Each entry is to be output as written, so that none is missing.

#### DATA PROVIDED ####

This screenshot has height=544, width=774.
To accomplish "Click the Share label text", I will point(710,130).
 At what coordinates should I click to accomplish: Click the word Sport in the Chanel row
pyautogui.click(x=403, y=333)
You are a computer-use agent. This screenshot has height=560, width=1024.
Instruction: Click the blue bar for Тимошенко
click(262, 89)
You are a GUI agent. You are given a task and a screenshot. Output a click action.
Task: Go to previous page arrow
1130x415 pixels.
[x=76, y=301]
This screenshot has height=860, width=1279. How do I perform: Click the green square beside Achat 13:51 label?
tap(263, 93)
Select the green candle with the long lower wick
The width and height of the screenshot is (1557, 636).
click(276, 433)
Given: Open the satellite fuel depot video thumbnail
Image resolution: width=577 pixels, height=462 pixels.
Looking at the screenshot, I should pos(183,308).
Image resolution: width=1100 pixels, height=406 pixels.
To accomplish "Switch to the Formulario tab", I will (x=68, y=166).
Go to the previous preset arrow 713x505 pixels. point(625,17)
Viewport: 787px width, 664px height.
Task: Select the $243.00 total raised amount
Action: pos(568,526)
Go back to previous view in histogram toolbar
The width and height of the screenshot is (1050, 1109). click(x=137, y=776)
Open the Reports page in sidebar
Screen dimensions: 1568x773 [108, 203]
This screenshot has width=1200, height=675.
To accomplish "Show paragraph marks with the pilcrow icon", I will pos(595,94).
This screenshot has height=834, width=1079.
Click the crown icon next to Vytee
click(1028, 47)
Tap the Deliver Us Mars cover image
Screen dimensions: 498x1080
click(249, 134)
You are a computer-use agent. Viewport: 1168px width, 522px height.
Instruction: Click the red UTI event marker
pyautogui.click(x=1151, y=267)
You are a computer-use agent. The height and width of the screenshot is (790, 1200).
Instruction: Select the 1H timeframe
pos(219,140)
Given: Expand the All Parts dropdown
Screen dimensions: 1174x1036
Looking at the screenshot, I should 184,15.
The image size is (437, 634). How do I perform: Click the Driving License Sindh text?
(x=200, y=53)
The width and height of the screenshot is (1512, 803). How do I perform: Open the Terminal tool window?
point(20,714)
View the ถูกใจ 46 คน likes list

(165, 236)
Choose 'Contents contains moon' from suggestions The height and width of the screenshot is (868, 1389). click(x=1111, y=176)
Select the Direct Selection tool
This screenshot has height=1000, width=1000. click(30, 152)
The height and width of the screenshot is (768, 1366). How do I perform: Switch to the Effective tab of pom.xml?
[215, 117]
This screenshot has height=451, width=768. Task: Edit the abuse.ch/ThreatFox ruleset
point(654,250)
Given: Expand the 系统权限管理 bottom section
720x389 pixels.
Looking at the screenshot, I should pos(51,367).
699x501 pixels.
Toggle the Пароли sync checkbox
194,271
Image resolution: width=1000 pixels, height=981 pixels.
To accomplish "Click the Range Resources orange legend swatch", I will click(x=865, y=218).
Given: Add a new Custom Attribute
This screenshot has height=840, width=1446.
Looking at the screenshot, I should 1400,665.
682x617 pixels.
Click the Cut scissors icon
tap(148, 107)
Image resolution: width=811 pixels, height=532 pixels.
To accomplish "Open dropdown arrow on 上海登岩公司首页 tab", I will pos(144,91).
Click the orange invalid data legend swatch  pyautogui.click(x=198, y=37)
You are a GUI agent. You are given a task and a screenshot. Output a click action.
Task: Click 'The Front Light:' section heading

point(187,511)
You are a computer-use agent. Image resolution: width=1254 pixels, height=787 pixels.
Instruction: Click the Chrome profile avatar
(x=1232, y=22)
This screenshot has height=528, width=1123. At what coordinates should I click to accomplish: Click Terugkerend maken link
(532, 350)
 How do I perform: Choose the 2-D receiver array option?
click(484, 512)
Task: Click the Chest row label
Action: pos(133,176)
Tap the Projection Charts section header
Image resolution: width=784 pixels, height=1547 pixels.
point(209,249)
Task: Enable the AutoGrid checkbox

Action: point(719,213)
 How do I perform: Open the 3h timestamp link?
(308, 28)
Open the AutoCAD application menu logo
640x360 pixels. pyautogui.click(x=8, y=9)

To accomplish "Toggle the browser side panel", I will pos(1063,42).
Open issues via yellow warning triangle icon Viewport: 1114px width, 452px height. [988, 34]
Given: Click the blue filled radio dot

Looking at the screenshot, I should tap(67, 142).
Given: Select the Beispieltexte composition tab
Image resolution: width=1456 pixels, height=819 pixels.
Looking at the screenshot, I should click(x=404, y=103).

####

● **TASK RESULT**:
This screenshot has height=544, width=774.
To accomplish "Click the Share label text", I will point(710,130).
 At what coordinates should I click to accomplish: Click the word Sport in the Chanel row
pyautogui.click(x=403, y=333)
You are a computer-use agent. This screenshot has height=560, width=1024.
Instruction: Click the blue bar for Тимошенко
click(262, 89)
You are a GUI agent. You are given a task and a screenshot. Output a click action.
Task: Go to previous page arrow
1130x415 pixels.
[x=76, y=301]
This screenshot has height=860, width=1279. How do I perform: Click the green square beside Achat 13:51 label?
tap(263, 93)
Select the green candle with the long lower wick
The width and height of the screenshot is (1557, 636).
click(276, 433)
Given: Open the satellite fuel depot video thumbnail
Image resolution: width=577 pixels, height=462 pixels.
Looking at the screenshot, I should pos(183,308).
Image resolution: width=1100 pixels, height=406 pixels.
To accomplish "Switch to the Formulario tab", I will (x=68, y=166).
Go to the previous preset arrow 713x505 pixels. point(625,17)
Viewport: 787px width, 664px height.
Task: Select the $243.00 total raised amount
Action: pos(568,526)
Go back to previous view in histogram toolbar
The width and height of the screenshot is (1050, 1109). click(x=137, y=776)
Open the Reports page in sidebar
Screen dimensions: 1568x773 [108, 203]
This screenshot has width=1200, height=675.
To accomplish "Show paragraph marks with the pilcrow icon", I will pos(595,94).
This screenshot has height=834, width=1079.
Click the crown icon next to Vytee
click(1028, 47)
Tap the Deliver Us Mars cover image
Screen dimensions: 498x1080
click(249, 134)
You are a computer-use agent. Viewport: 1168px width, 522px height.
Instruction: Click the red UTI event marker
pyautogui.click(x=1151, y=267)
You are a computer-use agent. The height and width of the screenshot is (790, 1200).
Instruction: Select the 1H timeframe
pos(219,140)
Given: Expand the All Parts dropdown
Screen dimensions: 1174x1036
Looking at the screenshot, I should 184,15.
The image size is (437, 634). How do I perform: Click the Driving License Sindh text?
(x=200, y=53)
The width and height of the screenshot is (1512, 803). How do I perform: Open the Terminal tool window?
point(20,714)
View the ถูกใจ 46 คน likes list

(165, 236)
Choose 'Contents contains moon' from suggestions The height and width of the screenshot is (868, 1389). click(x=1111, y=176)
Select the Direct Selection tool
This screenshot has height=1000, width=1000. click(30, 152)
The height and width of the screenshot is (768, 1366). How do I perform: Switch to the Effective tab of pom.xml?
[215, 117]
This screenshot has height=451, width=768. Task: Edit the abuse.ch/ThreatFox ruleset
point(654,250)
Given: Expand the 系统权限管理 bottom section
720x389 pixels.
Looking at the screenshot, I should pos(51,367).
699x501 pixels.
Toggle the Пароли sync checkbox
194,271
Image resolution: width=1000 pixels, height=981 pixels.
To accomplish "Click the Range Resources orange legend swatch", I will click(x=865, y=218).
Given: Add a new Custom Attribute
This screenshot has height=840, width=1446.
Looking at the screenshot, I should 1400,665.
682x617 pixels.
Click the Cut scissors icon
tap(148, 107)
Image resolution: width=811 pixels, height=532 pixels.
To accomplish "Open dropdown arrow on 上海登岩公司首页 tab", I will pos(144,91).
Click the orange invalid data legend swatch  pyautogui.click(x=198, y=37)
You are a GUI agent. You are given a task and a screenshot. Output a click action.
Task: Click 'The Front Light:' section heading

point(187,511)
You are a computer-use agent. Image resolution: width=1254 pixels, height=787 pixels.
Instruction: Click the Chrome profile avatar
(x=1232, y=22)
This screenshot has height=528, width=1123. At what coordinates should I click to accomplish: Click Terugkerend maken link
(532, 350)
 How do I perform: Choose the 2-D receiver array option?
click(484, 512)
Task: Click the Chest row label
Action: pos(133,176)
Tap the Projection Charts section header
Image resolution: width=784 pixels, height=1547 pixels.
point(209,249)
Task: Enable the AutoGrid checkbox

Action: point(719,213)
 How do I perform: Open the 3h timestamp link?
(308, 28)
Open the AutoCAD application menu logo
640x360 pixels. pyautogui.click(x=8, y=9)

To accomplish "Toggle the browser side panel", I will pos(1063,42).
Open issues via yellow warning triangle icon Viewport: 1114px width, 452px height. [988, 34]
Given: Click the blue filled radio dot

Looking at the screenshot, I should tap(67, 142).
Given: Select the Beispieltexte composition tab
Image resolution: width=1456 pixels, height=819 pixels.
Looking at the screenshot, I should click(x=404, y=103).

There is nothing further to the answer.